[TASK BRIEF] Leaving the pictures aside, return all of the data below exactly.

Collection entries

▬▬▬

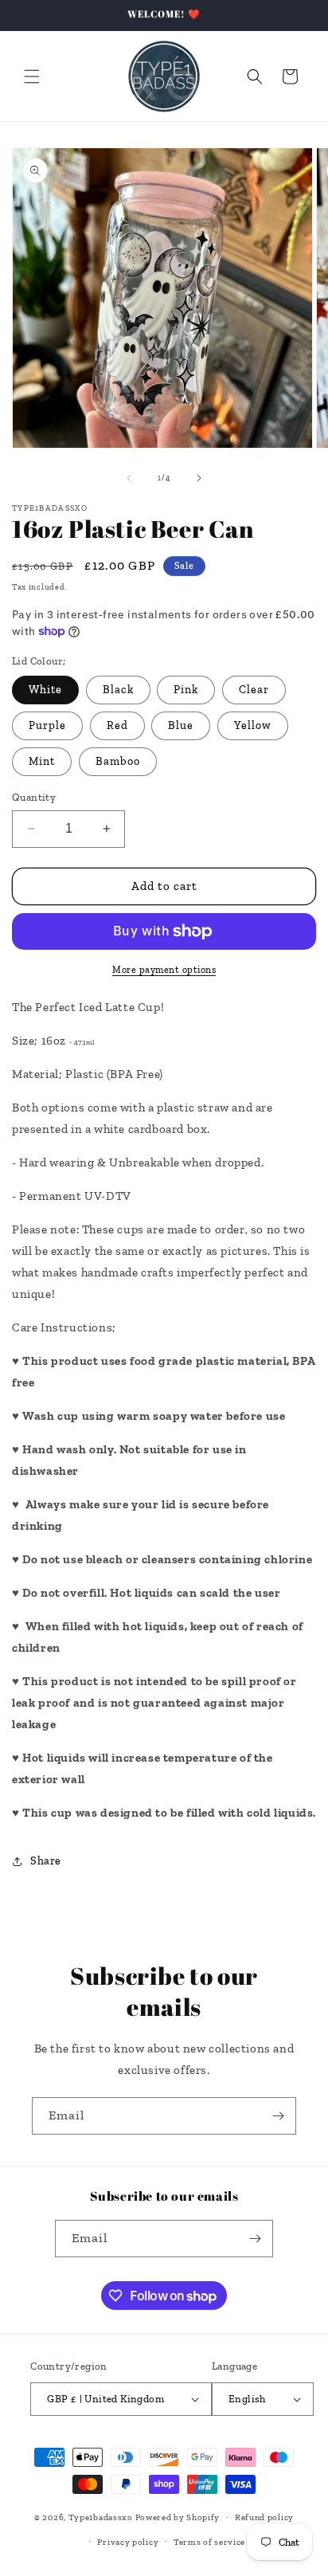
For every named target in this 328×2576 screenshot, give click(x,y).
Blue (180, 725)
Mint (42, 761)
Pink (186, 689)
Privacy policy (127, 2542)
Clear (254, 689)
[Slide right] (199, 478)
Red (117, 725)
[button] (31, 76)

▬▬▬

[RESPONSE]
For every named target in this 328×2576 screenshot, give click(x,y).
Blue (180, 725)
Mint (42, 761)
Pink (186, 689)
Privacy policy (127, 2542)
Clear (254, 689)
[Slide right] (199, 478)
Red (117, 725)
[button] (31, 76)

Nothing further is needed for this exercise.